L’athée affirme qu’il connaît les effets, que ceux-ci sont à la fois causes et effets, causes des effets qu’ils précèdent et effets des causes qui les précèdent. Donc pas de création, pas de créateur.

Aucun des croyants n’a une idée autre que celle d’un Dieu anthropomorphe (c’est à dire à forme humaine) ; chacun se représente un Dieu sous la forme d’un vieillard, assis sur un trône ou planant dans les nuages. Raphaël et les peintres de la Renaissance l’ont peint sous la forme d’un vieillard à longue barbe, volant par les airs et vêtu d’une vaste robe. Dans les tableaux d’église, même par des peintres de génie, comme Michel-Ange, on voit cette déité peinte en chair et en os, tantôt la tête ceinte d’une auréole, survivance du culte du soleil, tantôt formant le centre d’un triangle.

Dans mes voyages en Russie, j’ai souvent vu des paysans qui, avant de se découvrir en entrant dans une chambre, cherchaient l’image que les orthodoxes ont généralement dans un angle de leurs chambres et quand ils ne voyaient pas l’icone, demander « Gdié Bogh ? » (Où est Dieu ?) Pour eux, ce morceau de bois peint placé dans un cadre doré, était bien Dieu, un portrait de Dieu.

L’évêque américain Brown, qui a été deux fois condamné par ses pairs pour hérésie, a écrit dans son livre « Christianism and Communism » : « Mon Dieu est une trinité dont la matière est le Père, la Force est le Fils, et la Loi le Saint Esprit » ; dans un autre endroit, il dit : « Dieu est la nature et les travailleurs. »

L. K. Washburn écrit : « Nous nous servons du mot Dieu et il n’y a pas deux personnes qui aient la même idée de ce que le mot Dieu signifie. » Dans le Truth-Seeker le même auteur dit : « Il règne une notion assez nuageuse de la divinité, notion qu’il serait bien difficile d’exprimer en paroles. »

La bible nous parle de dieux (Elohim, pluriel de El, dieu sémite) créant la lumière avant le soleil, formant de ses mains d’abord un être hermaphrodite, homme et femme, puis, dans un second récit de la création, Yaveh (Dieu d’une tribu du Sinaï) formant un être isolé et, pendant son sommeil, lui arrachant une côte pour en fabriquer une femme.

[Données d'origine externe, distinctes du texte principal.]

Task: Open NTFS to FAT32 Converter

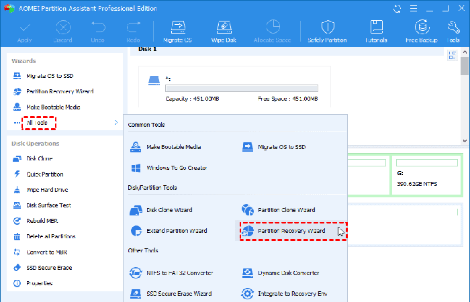Action: (179, 273)
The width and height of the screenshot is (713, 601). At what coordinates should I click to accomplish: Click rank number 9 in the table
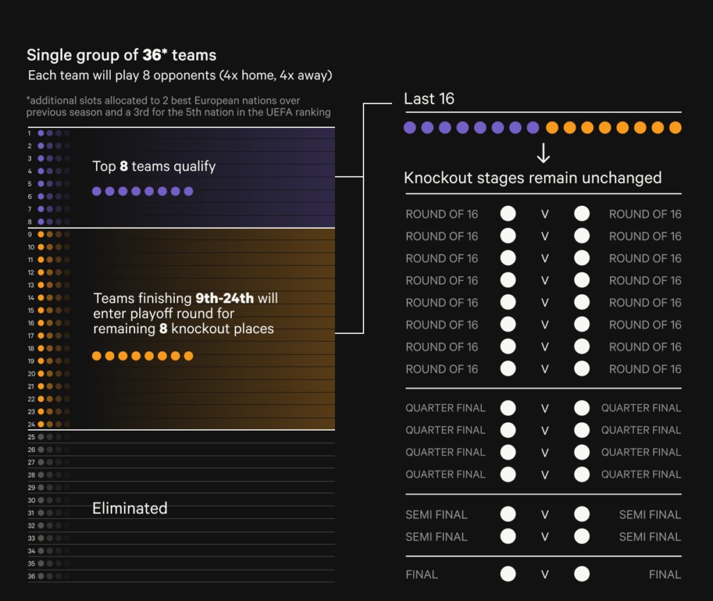(31, 234)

Il plante des arbres exprès pour faire succomber ses créatures. De son ciel, il ne voit pas ce qui se passe dans le jardin d’Eden et descend pour s’y promener et surveiller la conduite des deux époux, il leur coud des vêtements. Dieu se fait voir à Moïse face à face, une autre fois, il ne se montre que de dos. Dieu, de son doigt, grave les commandements sur la pierre, ailleurs, il lutte toute une nuit avec Jacob sur les rives du Jabbok, il est vaincu par l’homme : Dieu est donc un être matériel.